BBB
When I moved from California to Albuquerque, New Mexico, I was accompanied by 40 boxes of books. I've probably added another 50 since then. My problem is before I finish one book, I buy another and on and on following the current events path. I usually read more than one book at a time. All of this is probably because most of my books are non-fiction that I can put down and then get back to.
Right now I'm trying to finish "Internal Combustion; How Corporations and Governments Addicted the World to Oil and Derailed the Alternatives" by Edwin Black. It's a wonderful history of the development of the automobile.
Book Description
Internal Combustion is the compelling tale of corruption and manipulation that subjected the U.S. and the world to an oil addiction that could have been avoided, that was never necessary, and that could be ended not in ten years, not in five years, but today.
Edwin Black, award-winning author of IBM and the Holocaust, has mined scores of corporate and governmental archives to assemble thousands of previously uncovered and long-forgotten documents and studies into this dramatic story.
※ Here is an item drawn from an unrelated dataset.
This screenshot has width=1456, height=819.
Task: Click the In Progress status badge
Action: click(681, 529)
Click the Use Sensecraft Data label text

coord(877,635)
Black traces a continuum of rapacious energy cartels and special interests dating back nearly 5,000 years, from wood to coal to oil, and then to the bicycle and electric battery cartels of the 1890s, which created thousands of electric vehicles that plied American streets a century ago. But those noiseless and clean cars were scuttled by petroleum interests, despite the little-known efforts of Thomas Edison and Henry Ford to mass-produce electric cars powered by personal backyard energy stations. Black also documents how General Motors criminally conspired to undermine mass transit in dozens of cities and how Big Oil, Big Corn, and Big Coal have subverted synthetic fuels and other alternatives.
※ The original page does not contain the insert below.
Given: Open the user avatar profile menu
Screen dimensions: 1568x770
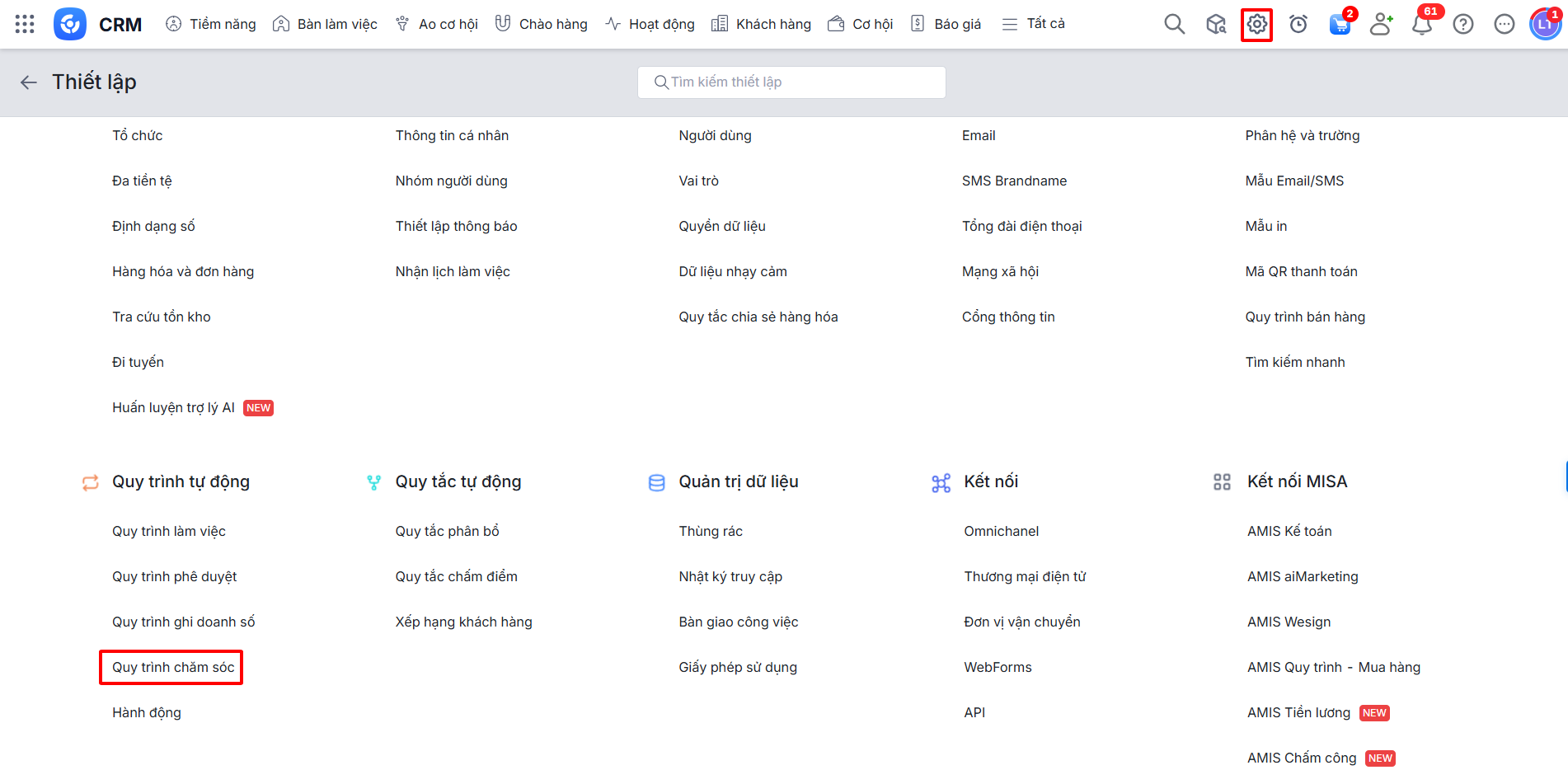Looking at the screenshot, I should (1544, 25).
He then brings the story full-circle to the present day oil crises, global warming and beyond. Black showcases overlooked compressed-gas, electric and hydrogen cars on the market today, as well as inexpensive all-function home energy units that could eliminate much oil usage. His eye-opening call for a Manhattan Project for immediate energy independence will help energize society to finally take action.
Internal Combustion, and its interactive website
www.internalcombustionbook.com, will generate a much-needed national debate at a crucial time. It should be read by every citizen who consumes oil -- everyone. Internal Combustion can change everything, not by reinventing the wheel, but by excavating it from where it was buried a century ago.